Misc

Miscellaneous

Random content that I'd like to keep track of.

Yes, One of Those Articles

So, just like 60% of the ads on the internet, I too have lost X libs in Y days. Its amazing! Though in this case, I'm trying to do so in a healthy, sustainable way. Some motivations include:

  • I'll have more money if I spend less on food (take away, general groceries, etc)
  • I'll have more energy to play with dog if I eat a healthy amount of healthy food (also no sugar, no/low gluten/dairy)
  • And all the other standard reasons for striving for a healthy weight...

For me, its helpful to lower the number of options - less decisions, makes it easier to choose well, both in the grocery store, and at home with what's around the house. Since I'm single, I only have my food floating around; and only purchase food for myself, not others which might involve unhealthy temptations (including cereal. Oh delicious, delicious cereal). There's an article somewhere of a fellow who was determined to get down to a healthy weight, and ate fish plus veggies at lunch, and chicken plus veggies at dinner, for months, and it worked for him. So healthy, repetitive meals are do-able.
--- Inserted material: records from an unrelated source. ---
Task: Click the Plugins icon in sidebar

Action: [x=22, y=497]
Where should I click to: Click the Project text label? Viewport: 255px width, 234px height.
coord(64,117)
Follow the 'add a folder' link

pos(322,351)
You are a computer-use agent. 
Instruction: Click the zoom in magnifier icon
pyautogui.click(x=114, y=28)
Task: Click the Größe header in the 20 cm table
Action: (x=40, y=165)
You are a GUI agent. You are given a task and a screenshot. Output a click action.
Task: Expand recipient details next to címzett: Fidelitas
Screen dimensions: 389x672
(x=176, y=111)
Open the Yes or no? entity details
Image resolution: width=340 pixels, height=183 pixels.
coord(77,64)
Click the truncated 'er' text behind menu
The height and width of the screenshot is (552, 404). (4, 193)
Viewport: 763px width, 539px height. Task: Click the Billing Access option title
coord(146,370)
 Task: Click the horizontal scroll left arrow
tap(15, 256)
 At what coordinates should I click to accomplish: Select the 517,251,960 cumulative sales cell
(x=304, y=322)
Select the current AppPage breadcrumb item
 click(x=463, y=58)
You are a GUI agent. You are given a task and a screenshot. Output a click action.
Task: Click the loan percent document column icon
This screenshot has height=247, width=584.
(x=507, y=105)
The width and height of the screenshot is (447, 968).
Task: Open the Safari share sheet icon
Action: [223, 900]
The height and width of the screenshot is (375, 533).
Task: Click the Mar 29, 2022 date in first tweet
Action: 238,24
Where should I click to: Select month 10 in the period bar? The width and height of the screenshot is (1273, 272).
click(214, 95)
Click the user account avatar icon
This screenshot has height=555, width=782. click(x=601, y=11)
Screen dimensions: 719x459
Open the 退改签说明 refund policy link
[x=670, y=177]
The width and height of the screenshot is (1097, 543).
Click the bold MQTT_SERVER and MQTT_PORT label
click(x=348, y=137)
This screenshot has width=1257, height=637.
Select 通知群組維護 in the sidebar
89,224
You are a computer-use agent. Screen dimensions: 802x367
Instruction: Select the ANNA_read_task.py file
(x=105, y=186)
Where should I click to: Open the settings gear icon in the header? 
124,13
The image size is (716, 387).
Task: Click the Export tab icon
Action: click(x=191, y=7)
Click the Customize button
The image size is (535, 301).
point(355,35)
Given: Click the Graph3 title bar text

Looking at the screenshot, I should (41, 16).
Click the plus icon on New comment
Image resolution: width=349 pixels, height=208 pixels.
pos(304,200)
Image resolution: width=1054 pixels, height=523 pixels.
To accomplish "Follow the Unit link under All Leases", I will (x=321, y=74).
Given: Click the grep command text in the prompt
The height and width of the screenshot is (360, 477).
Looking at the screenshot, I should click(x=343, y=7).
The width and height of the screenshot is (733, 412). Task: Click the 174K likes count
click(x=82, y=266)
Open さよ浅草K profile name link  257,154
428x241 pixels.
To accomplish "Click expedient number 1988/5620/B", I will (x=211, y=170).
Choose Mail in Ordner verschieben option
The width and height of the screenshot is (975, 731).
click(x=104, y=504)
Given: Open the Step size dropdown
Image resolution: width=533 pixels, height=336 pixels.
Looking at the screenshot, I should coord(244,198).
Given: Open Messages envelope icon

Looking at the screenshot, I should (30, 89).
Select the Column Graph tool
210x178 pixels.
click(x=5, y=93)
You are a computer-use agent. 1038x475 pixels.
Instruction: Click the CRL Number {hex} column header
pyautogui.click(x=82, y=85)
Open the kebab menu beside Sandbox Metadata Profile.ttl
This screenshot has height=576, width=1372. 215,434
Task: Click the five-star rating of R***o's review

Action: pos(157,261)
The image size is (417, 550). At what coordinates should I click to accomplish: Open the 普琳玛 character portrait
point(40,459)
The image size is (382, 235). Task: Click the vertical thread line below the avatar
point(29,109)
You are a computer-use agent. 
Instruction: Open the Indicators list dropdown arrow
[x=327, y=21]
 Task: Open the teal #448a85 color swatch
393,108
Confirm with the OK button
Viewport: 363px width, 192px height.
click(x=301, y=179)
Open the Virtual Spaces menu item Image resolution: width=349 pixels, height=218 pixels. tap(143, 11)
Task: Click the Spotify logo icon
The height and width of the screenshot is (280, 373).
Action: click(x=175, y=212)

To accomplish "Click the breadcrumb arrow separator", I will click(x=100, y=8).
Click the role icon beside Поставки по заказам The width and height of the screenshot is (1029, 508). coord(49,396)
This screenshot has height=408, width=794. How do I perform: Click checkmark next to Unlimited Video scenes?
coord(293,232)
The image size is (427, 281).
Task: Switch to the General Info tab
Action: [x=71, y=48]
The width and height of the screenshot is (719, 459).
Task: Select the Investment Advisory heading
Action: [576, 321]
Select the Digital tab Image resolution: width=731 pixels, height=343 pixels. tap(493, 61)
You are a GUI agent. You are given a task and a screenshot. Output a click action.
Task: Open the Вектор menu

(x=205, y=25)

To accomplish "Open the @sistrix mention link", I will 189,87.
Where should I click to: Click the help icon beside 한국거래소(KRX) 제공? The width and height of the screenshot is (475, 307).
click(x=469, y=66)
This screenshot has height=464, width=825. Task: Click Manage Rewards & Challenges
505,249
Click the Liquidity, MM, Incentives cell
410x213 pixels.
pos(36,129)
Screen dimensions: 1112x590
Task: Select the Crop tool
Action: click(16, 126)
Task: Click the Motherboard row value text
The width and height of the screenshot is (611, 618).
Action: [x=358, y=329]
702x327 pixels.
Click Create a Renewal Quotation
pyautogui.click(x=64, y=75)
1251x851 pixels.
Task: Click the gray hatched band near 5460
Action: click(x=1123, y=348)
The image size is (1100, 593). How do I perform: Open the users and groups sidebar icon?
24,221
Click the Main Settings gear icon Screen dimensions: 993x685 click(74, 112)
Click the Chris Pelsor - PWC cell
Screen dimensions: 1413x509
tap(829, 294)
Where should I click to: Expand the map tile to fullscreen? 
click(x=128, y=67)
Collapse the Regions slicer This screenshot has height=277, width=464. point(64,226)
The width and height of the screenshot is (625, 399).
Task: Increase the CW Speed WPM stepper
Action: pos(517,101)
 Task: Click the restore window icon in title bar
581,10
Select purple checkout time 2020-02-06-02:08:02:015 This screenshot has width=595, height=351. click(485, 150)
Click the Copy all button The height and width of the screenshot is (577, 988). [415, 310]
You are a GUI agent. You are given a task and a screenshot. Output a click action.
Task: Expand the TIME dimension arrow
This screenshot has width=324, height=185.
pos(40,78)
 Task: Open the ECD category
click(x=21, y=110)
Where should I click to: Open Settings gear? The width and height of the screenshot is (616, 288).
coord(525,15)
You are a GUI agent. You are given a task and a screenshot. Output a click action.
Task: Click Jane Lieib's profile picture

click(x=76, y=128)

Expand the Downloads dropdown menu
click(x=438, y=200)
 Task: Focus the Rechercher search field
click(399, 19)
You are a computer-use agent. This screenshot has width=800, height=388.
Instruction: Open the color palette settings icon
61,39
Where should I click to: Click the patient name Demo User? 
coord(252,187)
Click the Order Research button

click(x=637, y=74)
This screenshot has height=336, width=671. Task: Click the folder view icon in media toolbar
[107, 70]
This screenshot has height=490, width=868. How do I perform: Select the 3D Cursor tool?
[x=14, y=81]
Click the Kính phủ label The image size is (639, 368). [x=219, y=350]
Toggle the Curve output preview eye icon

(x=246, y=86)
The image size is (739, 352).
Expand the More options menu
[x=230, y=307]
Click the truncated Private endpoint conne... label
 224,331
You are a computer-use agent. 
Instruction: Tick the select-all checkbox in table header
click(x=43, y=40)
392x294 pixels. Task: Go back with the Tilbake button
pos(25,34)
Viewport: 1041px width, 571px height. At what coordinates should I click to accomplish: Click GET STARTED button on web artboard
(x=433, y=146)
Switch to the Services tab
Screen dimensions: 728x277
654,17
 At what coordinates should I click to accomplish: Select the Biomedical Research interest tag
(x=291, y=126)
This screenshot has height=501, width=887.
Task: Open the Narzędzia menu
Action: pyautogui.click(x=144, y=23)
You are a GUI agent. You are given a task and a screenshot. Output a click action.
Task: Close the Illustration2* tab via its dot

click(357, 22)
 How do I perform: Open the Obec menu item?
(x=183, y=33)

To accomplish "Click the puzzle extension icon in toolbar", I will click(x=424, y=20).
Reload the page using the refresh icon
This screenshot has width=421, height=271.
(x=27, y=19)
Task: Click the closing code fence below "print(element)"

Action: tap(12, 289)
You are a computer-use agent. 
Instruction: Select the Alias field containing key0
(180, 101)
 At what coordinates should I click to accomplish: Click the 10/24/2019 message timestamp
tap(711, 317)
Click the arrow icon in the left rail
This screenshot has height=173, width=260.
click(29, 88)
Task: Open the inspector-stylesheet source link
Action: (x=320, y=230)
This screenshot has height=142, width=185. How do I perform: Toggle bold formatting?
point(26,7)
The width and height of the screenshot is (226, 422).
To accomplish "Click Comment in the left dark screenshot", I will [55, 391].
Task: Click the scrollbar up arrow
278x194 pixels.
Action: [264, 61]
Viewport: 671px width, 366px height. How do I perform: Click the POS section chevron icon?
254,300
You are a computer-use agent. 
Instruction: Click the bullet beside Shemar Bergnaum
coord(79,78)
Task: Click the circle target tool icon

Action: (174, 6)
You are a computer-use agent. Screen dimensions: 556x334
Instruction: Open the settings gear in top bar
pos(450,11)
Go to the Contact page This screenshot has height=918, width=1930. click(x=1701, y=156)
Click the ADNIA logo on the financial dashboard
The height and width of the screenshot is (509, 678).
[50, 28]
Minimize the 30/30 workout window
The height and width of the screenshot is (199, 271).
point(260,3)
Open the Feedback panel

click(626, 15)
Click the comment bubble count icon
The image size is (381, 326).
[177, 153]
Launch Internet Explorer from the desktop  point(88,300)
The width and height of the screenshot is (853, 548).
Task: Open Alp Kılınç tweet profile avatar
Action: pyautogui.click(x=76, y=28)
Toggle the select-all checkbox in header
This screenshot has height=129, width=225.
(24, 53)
Yes, one needs to make sure there's sufficient nutrients and variation to get all our dietary requirements; and most importantly, yes it needs to be interesting enough that I'm inspired/excited to eat it, yet not so interesting that I binge it and am left with nothing except take out to order...

So, what is this secret routine I'm currently using you ask? Well, its still under development, but my current approach is:

Breakfast

  • 1/4 c. steel cut oats
  • 1 tbsp super grains mix from Quakers
  • 1 tbsp chopped walnuts (nuts, and their oils, are healthy in small quantities)
  • 1 tbsp pumpkin seeds (amongst other things, helps regulate blood sugar)
  • 2/3 c. boiling water

Let soak 1 hour. Cover and let soak overnight.

  • Add one egg

Microwave for 2.5 minutes, and let stand 30min.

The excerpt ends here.